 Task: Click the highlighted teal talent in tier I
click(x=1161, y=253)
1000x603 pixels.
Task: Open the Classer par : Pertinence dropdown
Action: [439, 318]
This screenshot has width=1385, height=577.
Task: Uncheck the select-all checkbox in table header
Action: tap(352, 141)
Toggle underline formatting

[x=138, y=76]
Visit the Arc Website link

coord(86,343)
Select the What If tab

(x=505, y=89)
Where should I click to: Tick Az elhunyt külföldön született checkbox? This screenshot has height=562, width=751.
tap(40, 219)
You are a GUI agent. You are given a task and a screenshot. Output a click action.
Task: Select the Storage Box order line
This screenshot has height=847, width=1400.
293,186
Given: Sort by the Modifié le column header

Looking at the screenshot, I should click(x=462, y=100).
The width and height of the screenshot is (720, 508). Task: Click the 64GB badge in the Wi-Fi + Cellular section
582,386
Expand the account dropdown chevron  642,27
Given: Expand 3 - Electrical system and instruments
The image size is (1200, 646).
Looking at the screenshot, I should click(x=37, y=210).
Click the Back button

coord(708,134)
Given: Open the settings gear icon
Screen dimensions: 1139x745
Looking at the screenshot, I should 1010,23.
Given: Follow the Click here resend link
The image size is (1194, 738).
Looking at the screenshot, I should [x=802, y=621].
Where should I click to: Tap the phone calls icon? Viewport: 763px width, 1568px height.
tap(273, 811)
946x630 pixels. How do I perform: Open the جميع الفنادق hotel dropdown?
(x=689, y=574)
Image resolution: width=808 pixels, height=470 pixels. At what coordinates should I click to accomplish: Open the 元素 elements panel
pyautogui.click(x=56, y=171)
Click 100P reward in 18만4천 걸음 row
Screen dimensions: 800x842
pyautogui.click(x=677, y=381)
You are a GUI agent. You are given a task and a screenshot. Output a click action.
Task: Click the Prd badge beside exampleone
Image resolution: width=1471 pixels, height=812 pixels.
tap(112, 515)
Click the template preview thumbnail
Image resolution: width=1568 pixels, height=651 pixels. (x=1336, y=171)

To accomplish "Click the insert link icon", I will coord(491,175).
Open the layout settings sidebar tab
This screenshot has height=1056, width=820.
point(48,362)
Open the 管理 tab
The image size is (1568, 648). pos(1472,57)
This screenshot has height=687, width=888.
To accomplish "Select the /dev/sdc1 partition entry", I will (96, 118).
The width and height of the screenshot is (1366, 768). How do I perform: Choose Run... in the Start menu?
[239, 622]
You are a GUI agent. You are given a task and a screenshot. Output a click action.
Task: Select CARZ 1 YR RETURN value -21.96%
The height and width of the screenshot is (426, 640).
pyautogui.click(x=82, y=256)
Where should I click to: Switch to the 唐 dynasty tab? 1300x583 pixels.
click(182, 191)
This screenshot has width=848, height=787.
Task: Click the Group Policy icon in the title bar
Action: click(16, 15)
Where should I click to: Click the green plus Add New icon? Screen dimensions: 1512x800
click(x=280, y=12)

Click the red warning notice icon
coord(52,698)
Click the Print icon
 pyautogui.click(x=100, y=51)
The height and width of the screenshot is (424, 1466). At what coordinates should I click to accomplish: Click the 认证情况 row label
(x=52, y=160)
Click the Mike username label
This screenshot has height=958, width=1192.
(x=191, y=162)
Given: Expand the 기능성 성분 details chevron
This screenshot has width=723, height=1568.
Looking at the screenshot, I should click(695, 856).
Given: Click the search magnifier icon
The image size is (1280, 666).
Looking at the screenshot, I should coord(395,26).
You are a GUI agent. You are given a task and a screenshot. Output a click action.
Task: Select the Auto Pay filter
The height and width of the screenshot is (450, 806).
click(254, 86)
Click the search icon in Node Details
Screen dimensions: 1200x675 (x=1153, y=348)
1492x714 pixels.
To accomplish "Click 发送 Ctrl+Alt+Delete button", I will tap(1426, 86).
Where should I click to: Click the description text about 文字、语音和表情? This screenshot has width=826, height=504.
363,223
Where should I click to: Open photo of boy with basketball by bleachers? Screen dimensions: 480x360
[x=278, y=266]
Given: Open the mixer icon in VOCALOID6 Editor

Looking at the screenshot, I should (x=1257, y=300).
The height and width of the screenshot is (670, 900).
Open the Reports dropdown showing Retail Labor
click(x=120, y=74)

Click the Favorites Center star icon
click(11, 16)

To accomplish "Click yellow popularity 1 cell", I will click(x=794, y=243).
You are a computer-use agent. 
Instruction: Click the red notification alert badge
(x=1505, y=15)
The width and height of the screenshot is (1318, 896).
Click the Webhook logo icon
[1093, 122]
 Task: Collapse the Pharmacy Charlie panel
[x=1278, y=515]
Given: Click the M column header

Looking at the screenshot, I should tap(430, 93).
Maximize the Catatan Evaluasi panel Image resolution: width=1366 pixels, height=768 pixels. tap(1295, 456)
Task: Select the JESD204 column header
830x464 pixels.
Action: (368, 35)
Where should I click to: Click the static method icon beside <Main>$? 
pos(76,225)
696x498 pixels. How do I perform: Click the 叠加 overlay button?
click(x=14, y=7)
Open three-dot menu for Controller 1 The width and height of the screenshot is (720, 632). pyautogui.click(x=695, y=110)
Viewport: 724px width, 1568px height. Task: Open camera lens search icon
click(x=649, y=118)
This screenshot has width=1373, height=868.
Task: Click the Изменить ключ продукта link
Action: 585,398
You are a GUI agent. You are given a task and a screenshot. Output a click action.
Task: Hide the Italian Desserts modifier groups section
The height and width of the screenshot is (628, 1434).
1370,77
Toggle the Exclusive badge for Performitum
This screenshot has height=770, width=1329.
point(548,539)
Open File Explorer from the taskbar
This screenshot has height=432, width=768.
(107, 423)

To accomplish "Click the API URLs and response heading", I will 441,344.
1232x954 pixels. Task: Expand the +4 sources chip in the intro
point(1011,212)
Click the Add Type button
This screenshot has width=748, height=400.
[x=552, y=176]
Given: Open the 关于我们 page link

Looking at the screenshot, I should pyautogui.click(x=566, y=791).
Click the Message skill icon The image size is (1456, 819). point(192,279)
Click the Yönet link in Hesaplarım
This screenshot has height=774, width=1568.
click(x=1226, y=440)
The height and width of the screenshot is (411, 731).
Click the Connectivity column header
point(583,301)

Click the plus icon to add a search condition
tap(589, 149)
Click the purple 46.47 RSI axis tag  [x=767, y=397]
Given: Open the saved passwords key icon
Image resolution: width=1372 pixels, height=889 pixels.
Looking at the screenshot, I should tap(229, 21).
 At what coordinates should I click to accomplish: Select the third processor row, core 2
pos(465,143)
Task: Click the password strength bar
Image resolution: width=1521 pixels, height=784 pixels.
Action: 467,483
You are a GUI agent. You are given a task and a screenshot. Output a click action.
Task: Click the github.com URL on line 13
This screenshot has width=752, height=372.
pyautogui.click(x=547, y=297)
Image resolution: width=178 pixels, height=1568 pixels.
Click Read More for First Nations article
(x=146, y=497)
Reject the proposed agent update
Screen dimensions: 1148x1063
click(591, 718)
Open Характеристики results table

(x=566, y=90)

• • • • • • •

* Assigned task *
Your answer should consist of the lines from the line with "Image resolution: width=1372" to the line with "Task: Click the password strength bar" above, repeated exactly, both ends included.

* Exercise response *
Image resolution: width=1372 pixels, height=889 pixels.
Looking at the screenshot, I should tap(229, 21).
 At what coordinates should I click to accomplish: Select the third processor row, core 2
pos(465,143)
Task: Click the password strength bar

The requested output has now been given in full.